◆ How to complete this task: Only the lines from the one containing "The height and width of the screenshot is (457, 782)." to the end of the listing below are wanted, repeated exactly.

◆ Entries shown:
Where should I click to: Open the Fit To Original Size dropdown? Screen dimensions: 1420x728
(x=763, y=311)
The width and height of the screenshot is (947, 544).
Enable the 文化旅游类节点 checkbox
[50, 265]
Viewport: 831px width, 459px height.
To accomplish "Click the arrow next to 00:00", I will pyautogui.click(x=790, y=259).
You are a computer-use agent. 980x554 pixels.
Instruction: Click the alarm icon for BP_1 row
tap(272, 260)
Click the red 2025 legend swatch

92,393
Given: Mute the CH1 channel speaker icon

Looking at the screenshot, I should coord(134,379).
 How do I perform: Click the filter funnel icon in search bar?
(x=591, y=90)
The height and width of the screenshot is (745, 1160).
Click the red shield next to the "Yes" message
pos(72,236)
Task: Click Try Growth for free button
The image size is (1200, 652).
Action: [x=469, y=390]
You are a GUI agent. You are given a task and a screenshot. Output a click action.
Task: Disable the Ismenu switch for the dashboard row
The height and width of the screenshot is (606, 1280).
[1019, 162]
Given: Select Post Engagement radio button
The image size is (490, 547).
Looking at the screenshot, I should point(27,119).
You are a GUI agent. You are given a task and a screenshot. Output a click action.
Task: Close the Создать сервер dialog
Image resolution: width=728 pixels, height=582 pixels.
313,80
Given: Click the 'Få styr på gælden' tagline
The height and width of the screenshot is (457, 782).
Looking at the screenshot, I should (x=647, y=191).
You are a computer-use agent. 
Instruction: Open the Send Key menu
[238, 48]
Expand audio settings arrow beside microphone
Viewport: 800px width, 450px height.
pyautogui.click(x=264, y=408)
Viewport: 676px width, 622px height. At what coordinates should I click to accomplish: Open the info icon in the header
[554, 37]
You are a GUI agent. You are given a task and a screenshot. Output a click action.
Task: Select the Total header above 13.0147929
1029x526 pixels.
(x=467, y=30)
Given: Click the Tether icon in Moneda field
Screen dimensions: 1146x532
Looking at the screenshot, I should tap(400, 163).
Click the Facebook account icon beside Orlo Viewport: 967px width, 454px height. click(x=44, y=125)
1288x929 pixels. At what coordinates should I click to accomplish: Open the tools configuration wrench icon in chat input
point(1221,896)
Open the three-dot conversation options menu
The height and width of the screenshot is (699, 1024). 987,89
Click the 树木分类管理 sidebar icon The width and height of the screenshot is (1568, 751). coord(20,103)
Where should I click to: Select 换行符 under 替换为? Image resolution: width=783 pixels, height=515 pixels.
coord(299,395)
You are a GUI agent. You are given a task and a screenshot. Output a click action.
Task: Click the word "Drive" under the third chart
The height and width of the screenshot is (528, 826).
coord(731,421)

◆ Written response:
The height and width of the screenshot is (457, 782).
Looking at the screenshot, I should (x=647, y=191).
You are a computer-use agent. 
Instruction: Open the Send Key menu
[238, 48]
Expand audio settings arrow beside microphone
Viewport: 800px width, 450px height.
pyautogui.click(x=264, y=408)
Viewport: 676px width, 622px height. At what coordinates should I click to accomplish: Open the info icon in the header
[554, 37]
You are a GUI agent. You are given a task and a screenshot. Output a click action.
Task: Select the Total header above 13.0147929
1029x526 pixels.
(x=467, y=30)
Given: Click the Tether icon in Moneda field
Screen dimensions: 1146x532
Looking at the screenshot, I should tap(400, 163).
Click the Facebook account icon beside Orlo Viewport: 967px width, 454px height. click(x=44, y=125)
1288x929 pixels. At what coordinates should I click to accomplish: Open the tools configuration wrench icon in chat input
point(1221,896)
Open the three-dot conversation options menu
The height and width of the screenshot is (699, 1024). 987,89
Click the 树木分类管理 sidebar icon The width and height of the screenshot is (1568, 751). coord(20,103)
Where should I click to: Select 换行符 under 替换为? Image resolution: width=783 pixels, height=515 pixels.
coord(299,395)
You are a GUI agent. You are given a task and a screenshot. Output a click action.
Task: Click the word "Drive" under the third chart
The height and width of the screenshot is (528, 826).
coord(731,421)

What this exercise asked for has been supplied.